◆ Assignment ◆
Show every line of the records below that contains the word "agent".

"""

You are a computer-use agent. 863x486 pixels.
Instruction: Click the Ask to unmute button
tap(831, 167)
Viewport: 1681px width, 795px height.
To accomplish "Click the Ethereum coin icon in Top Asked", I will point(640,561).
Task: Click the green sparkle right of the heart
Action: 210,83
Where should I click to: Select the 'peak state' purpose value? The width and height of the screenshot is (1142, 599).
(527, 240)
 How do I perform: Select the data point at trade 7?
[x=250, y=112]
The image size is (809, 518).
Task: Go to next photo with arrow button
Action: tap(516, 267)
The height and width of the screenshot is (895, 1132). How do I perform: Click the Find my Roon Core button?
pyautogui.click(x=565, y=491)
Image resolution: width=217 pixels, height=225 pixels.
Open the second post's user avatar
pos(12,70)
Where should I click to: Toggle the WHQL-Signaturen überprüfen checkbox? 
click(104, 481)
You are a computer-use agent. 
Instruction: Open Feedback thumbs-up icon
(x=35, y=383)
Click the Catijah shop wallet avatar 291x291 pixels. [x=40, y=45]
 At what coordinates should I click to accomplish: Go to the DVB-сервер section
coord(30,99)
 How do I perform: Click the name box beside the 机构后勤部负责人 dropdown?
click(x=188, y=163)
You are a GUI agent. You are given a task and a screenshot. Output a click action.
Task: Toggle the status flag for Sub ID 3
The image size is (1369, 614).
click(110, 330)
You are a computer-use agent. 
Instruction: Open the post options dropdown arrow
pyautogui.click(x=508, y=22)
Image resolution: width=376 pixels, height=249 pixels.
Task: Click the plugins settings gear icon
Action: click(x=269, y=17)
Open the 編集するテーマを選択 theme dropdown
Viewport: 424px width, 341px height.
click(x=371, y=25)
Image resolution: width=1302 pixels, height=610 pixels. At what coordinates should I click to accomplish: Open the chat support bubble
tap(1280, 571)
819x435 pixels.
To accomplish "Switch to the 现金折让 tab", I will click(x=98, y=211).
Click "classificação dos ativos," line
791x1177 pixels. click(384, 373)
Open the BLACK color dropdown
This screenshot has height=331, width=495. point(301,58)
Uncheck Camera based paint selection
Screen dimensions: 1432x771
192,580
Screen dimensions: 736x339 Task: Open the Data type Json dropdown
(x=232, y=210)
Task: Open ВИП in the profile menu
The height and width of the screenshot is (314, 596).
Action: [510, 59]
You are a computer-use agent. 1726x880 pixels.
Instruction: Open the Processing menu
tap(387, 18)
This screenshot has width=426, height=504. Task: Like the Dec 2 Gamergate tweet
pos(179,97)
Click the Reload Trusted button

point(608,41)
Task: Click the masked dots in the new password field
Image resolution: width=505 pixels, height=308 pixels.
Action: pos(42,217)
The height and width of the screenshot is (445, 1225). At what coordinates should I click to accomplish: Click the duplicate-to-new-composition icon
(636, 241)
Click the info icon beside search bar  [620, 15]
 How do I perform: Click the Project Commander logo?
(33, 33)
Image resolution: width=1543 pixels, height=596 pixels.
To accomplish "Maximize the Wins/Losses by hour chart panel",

"""

◆ Result for this task ◆
You are a computer-use agent. 863x486 pixels.
You are a computer-use agent. 
You are a GUI agent. You are given a task and a screenshot. Output a click action.
You are a computer-use agent. 
You are a computer-use agent. 1726x880 pixels.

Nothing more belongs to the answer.